Uptown New Westminster was built to function as a city centre, providing shopping and employment for the city of New West and adjacent pieces of Burnaby, but its success in that regard has been mixed. It works better as an urban village for the thousands who live within walking distance.
Present-day Uptown dates from 1954, when a new Woodward’s Department Store opened on Sixth Avenue and began to suck the life from the old downtown on Columbia Street. The New West Library followed, and diverse small retailers. The commercial architecture is something like that of European towns that were bombed and rebuilt. Functional, let’s call it.
My co-tourist in Uptown was my sister Ellen Heaney, who has worked at the library for 38 years. We ate at the Belmont Bakery and Bistro, a good tea shop in the grandmotherly style. The area is well set up for seniors, with transit, recreation, shops and cafes. New Westminster has the highest concentration of rental dwellings in Metro Vancouver — 46 per cent of the housing stock, compared with about 25 per cent in neighbourhing Coquitlam, Richmond and Surrey.
In my sister’s time, Woodward’s has closed, to be replaced by the Royal City Centre, which has shrunk from two retail floors to one.

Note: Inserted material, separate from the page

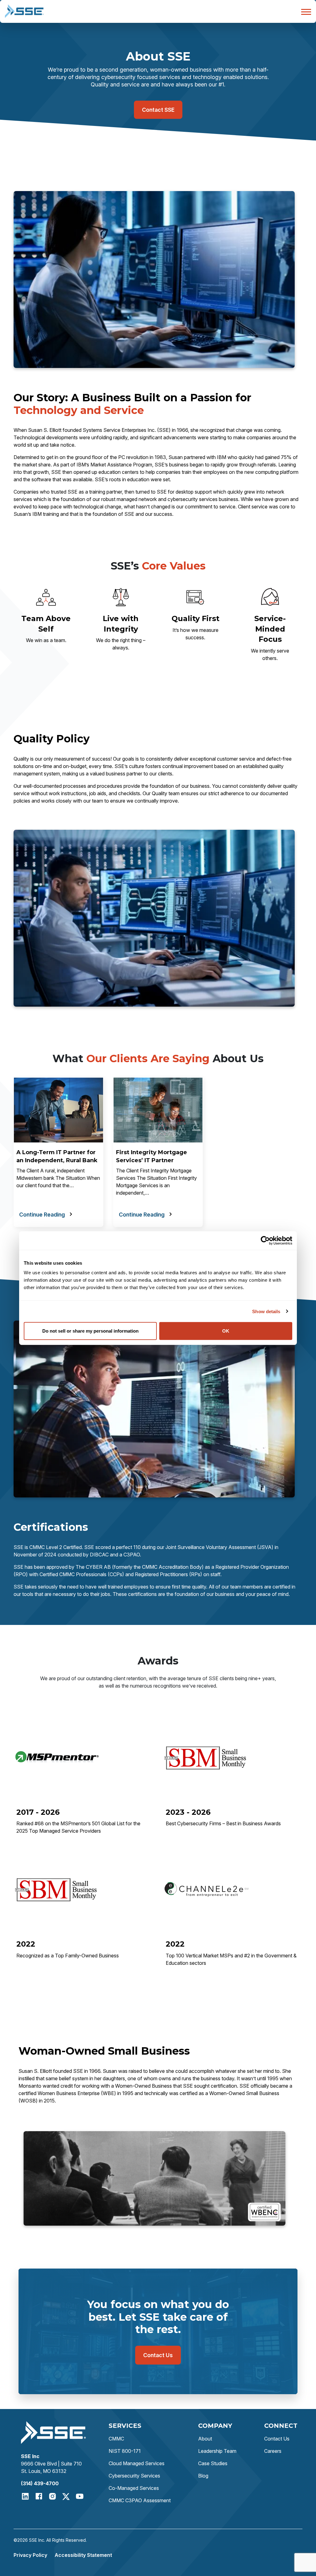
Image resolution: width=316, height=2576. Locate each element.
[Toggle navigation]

Another off-street shopping centre nearby, the Westminster Mall, opened as all-retail but has been substantially converted to office use. A small arcade off Sixth Street has also closed. Street-facing retail businesses, meanwhile, seem to do reasonably well in a busy pedestrian environment; there is spatial voodoo at work here, but I’m not enough of a planner to understand it.
There’s no neighbourhood plan for Uptown, but there is a 1999 plan for Brow of the Hill, taking in maybe a quarter of the urban village on the southwest side. The plan says that with 89 per cent of the housing units in the Brow located in multi-family buildings, there was no need for further densification. Possibly as a result, most growth in New West since 2000 has taken place elsewhere, although a large tower is now underway at Sixth Street and Belmont. The land use on the east side of Uptown’s main commercial street is much less dense; Queen’s Park is possibly the finest heritage residential district in mainland B.C., and well worth a walk.
Uptown New West lacks the artsiness of inner-city villages like Commercial Drive, and the proximity to the bright lights. I believe, however, that many people would find this village more livable on balance.